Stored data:
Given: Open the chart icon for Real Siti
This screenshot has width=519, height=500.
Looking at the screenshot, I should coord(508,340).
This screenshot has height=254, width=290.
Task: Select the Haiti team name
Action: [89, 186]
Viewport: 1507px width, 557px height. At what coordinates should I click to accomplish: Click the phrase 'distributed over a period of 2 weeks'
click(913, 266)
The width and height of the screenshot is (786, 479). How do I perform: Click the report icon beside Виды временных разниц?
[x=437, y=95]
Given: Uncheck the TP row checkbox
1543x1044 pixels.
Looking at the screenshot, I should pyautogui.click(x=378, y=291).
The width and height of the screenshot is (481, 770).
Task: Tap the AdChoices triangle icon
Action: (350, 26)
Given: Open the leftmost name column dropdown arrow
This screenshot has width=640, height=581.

* What you need to do
What is needed is an exact copy of the entries above, from the first line through the line holding "Given: Uncheck the TP row checkbox", with both of those lines kept; please give nothing else.

* Output for this exercise
Given: Open the chart icon for Real Siti
This screenshot has width=519, height=500.
Looking at the screenshot, I should coord(508,340).
This screenshot has height=254, width=290.
Task: Select the Haiti team name
Action: [89, 186]
Viewport: 1507px width, 557px height. At what coordinates should I click to accomplish: Click the phrase 'distributed over a period of 2 weeks'
click(913, 266)
The width and height of the screenshot is (786, 479). How do I perform: Click the report icon beside Виды временных разниц?
[x=437, y=95]
Given: Uncheck the TP row checkbox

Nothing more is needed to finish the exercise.